Forex trading is a game of probability, you lose some and you win some. But over the long run you will end up profitable. Given that you have a well tested strategy and you follow the rules.

The 1% rule was invented in order to help trades protect their capital during those down days.

What is the 1% rule?

One percent rule is where you only risk 1% of your capital. If you have a trading account $10,000, 1% rules state that you can only risk $100 per trade. Don’t get this mixed up, your total dollar value of your position can be any amount and frequently more than $10,000 in Forex.

There are two ways to calculate your position size to match 1% risk of Capital:

Method 01 – **Manual calculation**

Let’s say you’re looking at a long position on EURUSD above $1.6700. You look at the price action and decide that the recent swing low was 30 pip below.
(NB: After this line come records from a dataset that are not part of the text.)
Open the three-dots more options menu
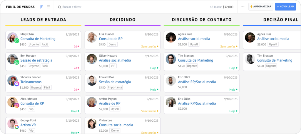The width and height of the screenshot is (301, 134). pos(243,7)
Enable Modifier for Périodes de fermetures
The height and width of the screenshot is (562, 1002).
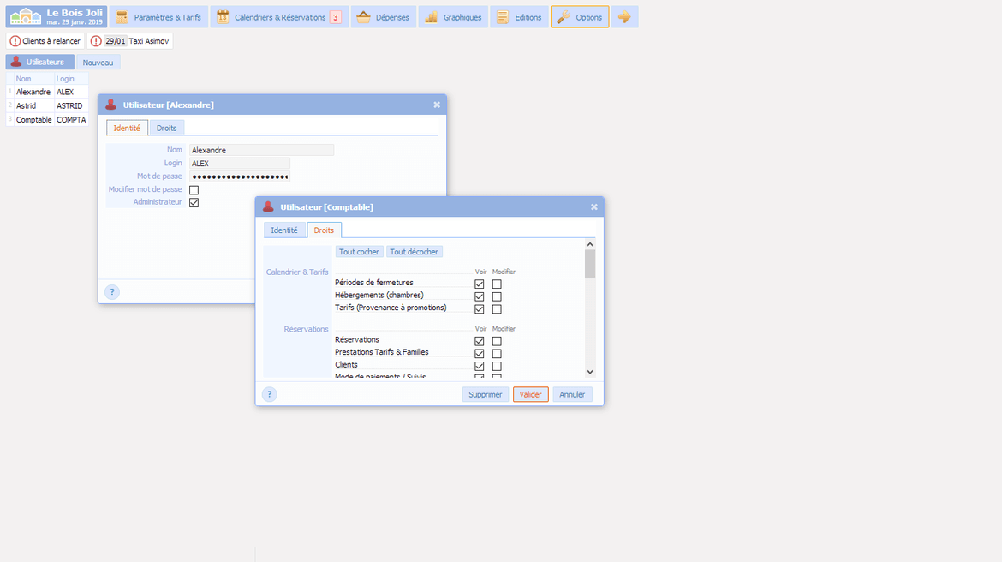pos(497,284)
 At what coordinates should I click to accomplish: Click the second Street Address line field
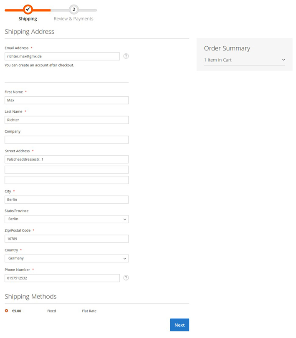66,170
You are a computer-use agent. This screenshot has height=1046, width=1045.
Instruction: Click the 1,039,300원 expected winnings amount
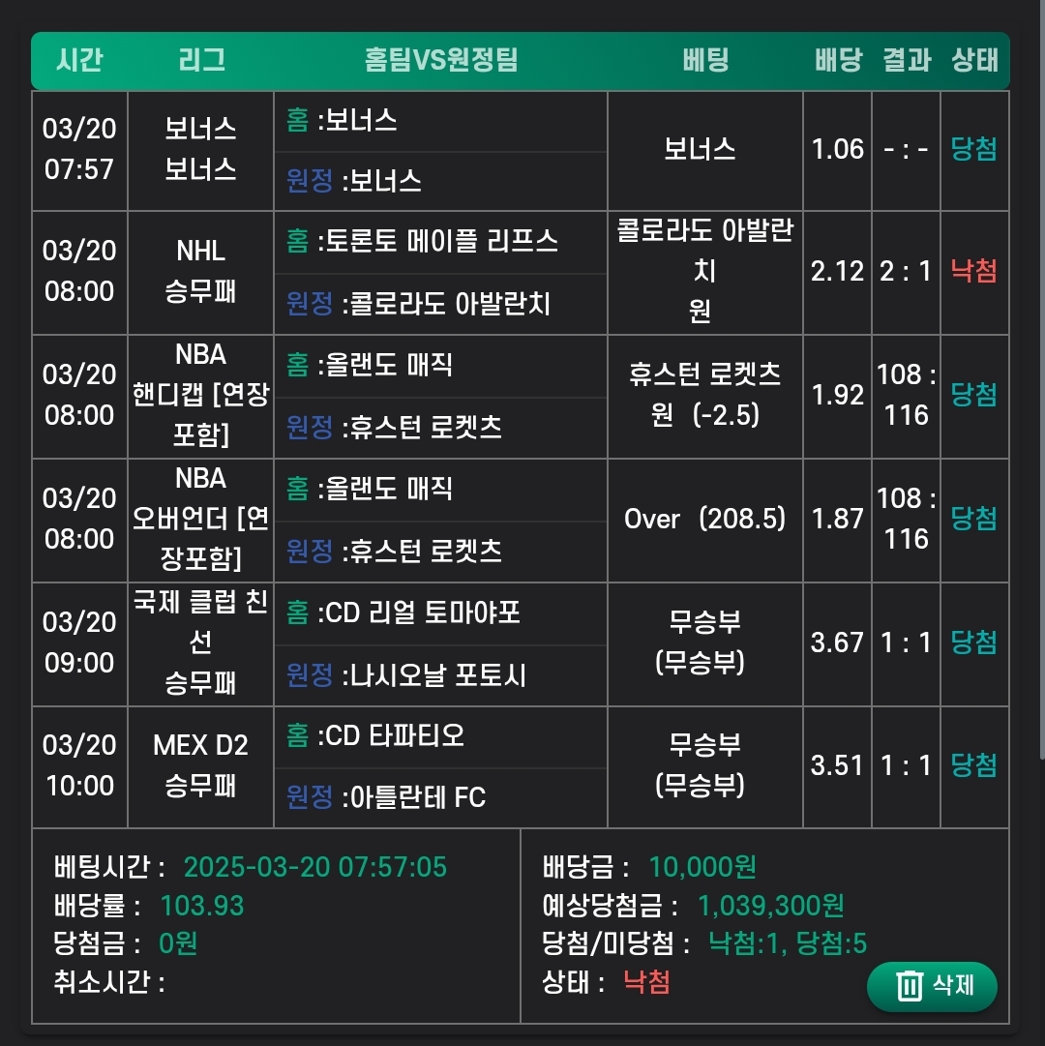tap(771, 906)
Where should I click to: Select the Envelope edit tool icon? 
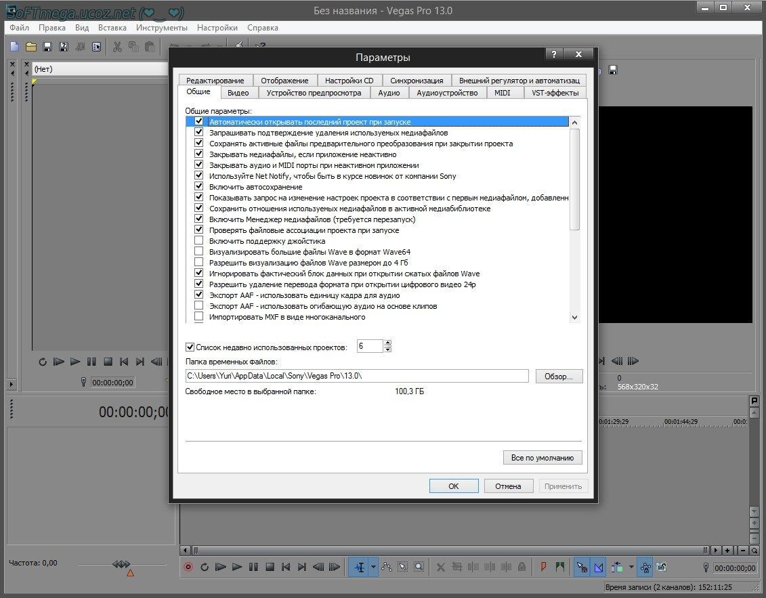click(387, 567)
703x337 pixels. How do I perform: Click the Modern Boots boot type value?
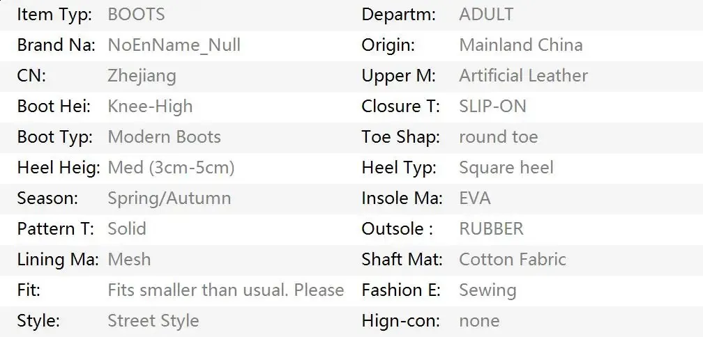164,137
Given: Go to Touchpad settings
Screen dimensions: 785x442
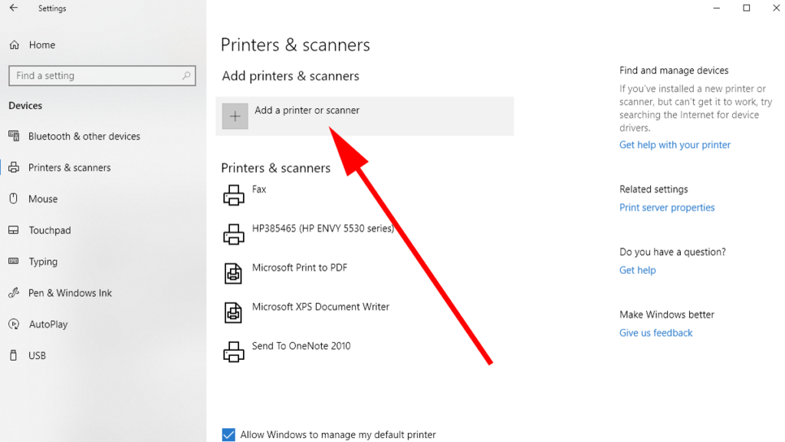Looking at the screenshot, I should [x=50, y=230].
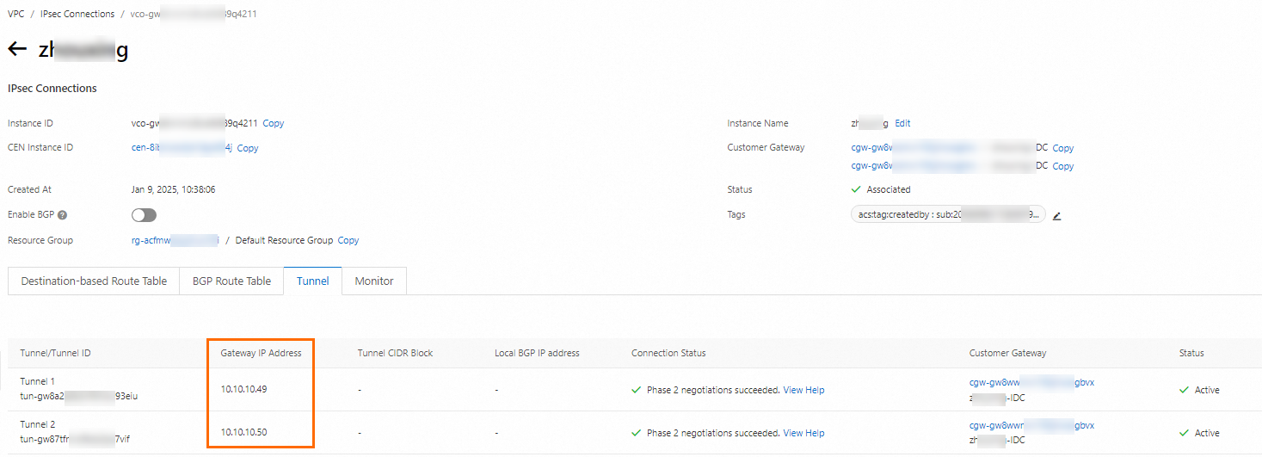
Task: Copy the Instance ID
Action: point(274,124)
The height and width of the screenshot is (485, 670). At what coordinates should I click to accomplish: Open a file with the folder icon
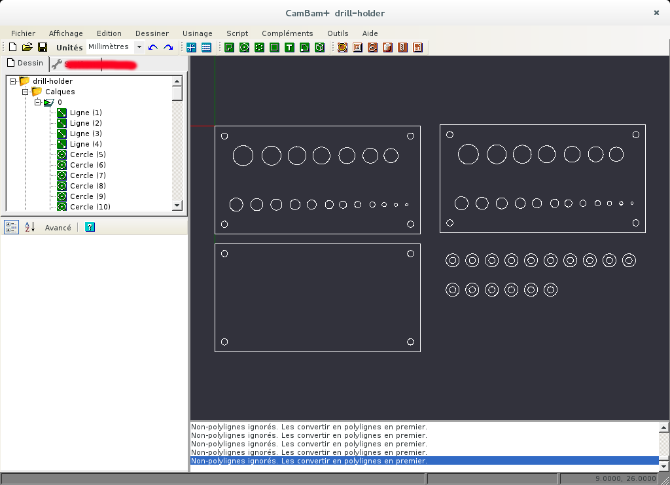point(27,47)
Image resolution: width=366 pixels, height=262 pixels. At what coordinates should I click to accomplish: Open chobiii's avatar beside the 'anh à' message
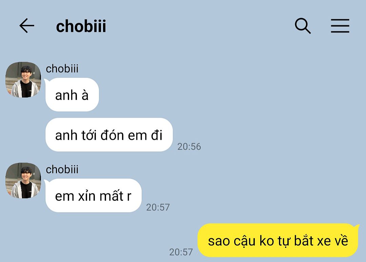tap(23, 80)
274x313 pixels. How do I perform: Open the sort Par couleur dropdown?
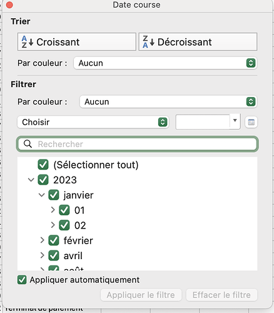[x=165, y=63]
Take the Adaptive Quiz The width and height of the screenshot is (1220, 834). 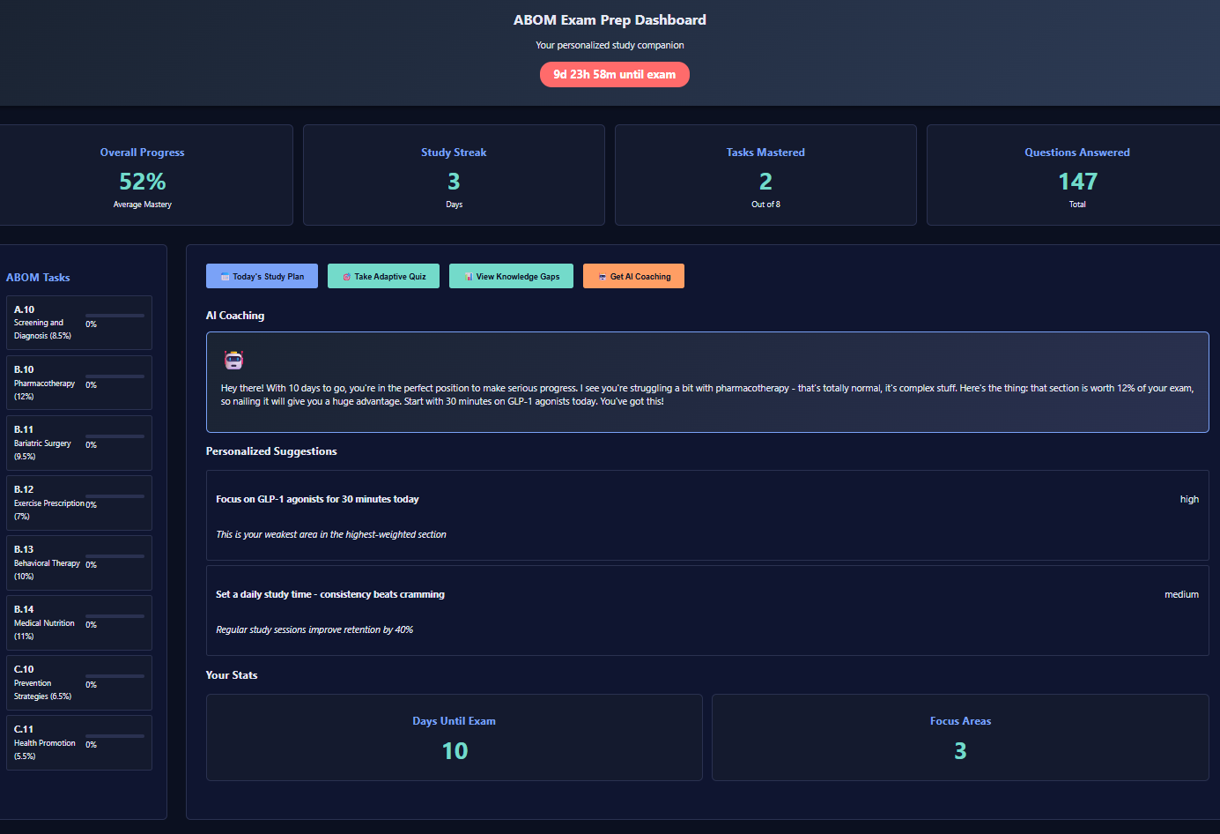click(383, 276)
Take the same example of an account size of $10,000, and 1% riks of $100 per trade. In order to calculate the position size that you need to adhere to the one percent rule you simple divided $100 ( Your per trade risk amount at 1%) by the number of pips you would risk. In this case its 30 pips.

**$100 ( 1% of your total capital)/Number of PIP from the entry point to the stop-loss**

**100/30 = $3.33 per PiP**

This provides the cost per pip. You can now match this cost per pip value on your broker platform

Method 02 : **Online calculator **

In order to become profitable in the long term always enter trades that provide 2:1 risk to reward. If you are risking 20 pip at least ensure that the trade has the potential move 40 pips in your favour.

All professional traders apply the one percent rule or a variation of this. Some professionals have different percentage ratios depending on the strategy they are tradining. Some apply different percentage risk ratios depending how successful they are for the month. For an example I know of a professional trade who reduces the 1% risk down to 0.5% risk if he has more than a 5 trade losing streak until he wins 3 trades in a row. Most professionals reduce their risk % as their account size becomes larger. This usually happens when your account balance exceeds $100,000 USD. Remember managing your greed is a key reason for success. More money doesn’t always mean more happiness.